Estava no QG de Operações Antiguerrilha instalado em Monsuaba.

“Sou jornalista e estou fazendo a cobertura das manobras militares. Já tenho material suficiente para escrever a reportagem”.

“Você está frito. Há um bloqueio na entrada da cidade, está proibida a presença de estranhos na área, inclusive da imprensa!”.

“Cadê seus documentos?”

Tirou do bolso e mostrou sua carteira de sócio da Associação Brasileira de Imprensa (ABI).

O comerciante disse que poderia tentar tirá-lo dali no dia seguinte, ia comprar pão fora e não costumava ser revistado.

O guerrilheiro-sócio da ABI achou que era outro ato da comédia, mas resolveu arriscar.

Ia tomar banho, fazer a barba e dormir na casa do homem.

O vendeiro só lhe pediu um favor: “ponha o nome do meu bar na sua reportagem”.

Preparava-se para fazer a barba quando ouviu o barulho e a porta da cozinha voando sobre sua cabeça.

Quando deu por si, já estava sem o cinto e os sapatos, os braços dobrados para trás, nas costas, fortemente seguro pelos soldados.

“O jogo acabou para você, Viegas” – à sua frente, o oficial deu-lhe voz de prisão.

Pedro França Viegas foi preso no dia 12 de agosto de 1969.

“Guerrilheiro preso estava ferido” – o jornal Última Hora (UH) deu em manchete, no dia seguinte.

A amnésia coletiva impede a interpretação do passado.

Só a narrativa e a memória concedem o perdão.

(*) Jornalista,trabalhou no Jornal da Tarde, Diário da Noite, O Globo, Gazeta Mercantil, Folha de S.Paulo e no Jornal do Brasil, em Brasília, nos anos 80. Hoje é editor do jornal Contratempo, de Ourinhos (SP).

● ● ●

Instruções da tarefa: Reescreva o trecho do texto sobre a prisão de Pedro França Viegas entre "Tirou do bolso" e "mas resolveu arriscar.", inclusive, renomeando "comerciante" para "dono do bar". O material não tem relação com o texto sobre a prisão de Pedro França Viegas.

Os dados:
● ● ●

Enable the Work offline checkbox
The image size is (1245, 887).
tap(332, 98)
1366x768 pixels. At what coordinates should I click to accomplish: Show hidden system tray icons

● ● ●

Resultado da tarefa:
Tirou do bolso e mostrou sua carteira de sócio da Associação Brasileira de Imprensa (ABI).

O dono do bar disse que poderia tentar tirá-lo dali no dia seguinte, ia comprar pão fora e não costumava ser revistado.

O guerrilheiro-sócio da ABI achou que era outro ato da comédia, mas resolveu arriscar.